We propose three top-line strategies:

  1. Invest in external pressure. This starts with philanthropy investing in building a structure that puts pressure on companies to take action, and then joining in collaborative efforts. Activists need to partner with technical assistance NGOs that can collaborate with business where possible and appropriate. Funders should support efforts to build capacity and expertise and support mechanisms for coordination. Corporations and responsible sourcing stakeholders can easily collaborate on government policies that even the playing field for ESG investments, incentivize action, and remove barriers to collaboration.
  2. Build a better business case. The landmark Project ROI research series gives evidence of the potential for ESG to drive financial results, and many NGOs have documented the business case for social investments. Yet the research needs to be stronger and more closely linked to financial performance, with more sophisticated analysis of ESG data. This is particularly true of the ROI for the social component of ESG. Returns from addressing women’s health in supply chains, for example, do not appear in quarterly sound bites, but often take years to emerge. Yet good performance on health can be a proxy for good corporate supply chain management and risk mitigation. If companies and investors are serious about responsible sourcing, they need to invest in strengthening the business case metrics and the sophistication of end-users in attending to and acting on the data.
  3. Strengthen and align internal business systems. Brands and suppliers need support to improve their capabilities and change their approaches. They particularly need support with alignment of public commitments and internal systems, integration of tools and training into supply chain processes, alignment of performance incentives and ESG goals, and integration of gender equality into supplier scorecards. CEOs need to take leadership on this alignment. But NGOs, investors and other stakeholders need to evaluate companies not just on immediate performance, but on the integration of their ESG systems that are likely to result in better performance. Financial analysts should take note and start asking the C-Suite questions about internal alignment.

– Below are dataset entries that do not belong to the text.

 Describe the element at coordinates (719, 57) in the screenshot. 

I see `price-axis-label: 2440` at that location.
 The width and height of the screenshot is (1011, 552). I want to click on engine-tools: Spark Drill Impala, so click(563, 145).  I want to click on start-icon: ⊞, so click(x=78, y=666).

These strategies, taken together, would create the structure for coordinated action on influencing key decision makers in companies and external entities. Finding a balance between incentives for positive change and consequences for inaction or negative change is critical to generating constructive results. Incentives are necessary but not sufficient, and too much emphasis on consequences (e.g., campaign activism risk) will activate a fight-or-flight response in which some companies direct their resources to combat opposition and others sell problematic business lines to new, possibly unscrupulous owners. The strategies, therefore, work in a mutually reinforcing way to use consequences to push companies ahead and incentives to entice them to keep moving forward. At the same time, the strategies focus on changing the underlying systems that shape the way global supply chains are designed and regulated, creating further impetus for positive change. One “social” area ripe such coordination is worker health and women’s empowerment in supply chains, where effective action can have a curb-cut effect throughout a brand’s supply chain.

We recognize that much more needs to be addressed to transform the external ESG ecosystem, as the executives described in detail: better data collection systems, improved supplier management and human resource functions, capacity building for local partner NGOs that implement programs, more collective corporate action, among others. But these three strategies act as essential propellants. This work must occur in a more organized, coordinated effort by the strongest voices in responsible sourcing from global brands, major NGOs, donors, investors, activists, and thought leaders, to collaborate on a consistent, common, and well-organized collective strategy that blends carrots, sticks, and systemic change. Coordinating on a common strategy that both partners with and pressures major brands will mobilize responsible sourcing to reaffirm its core purpose and benefit the lives of workers everywhere.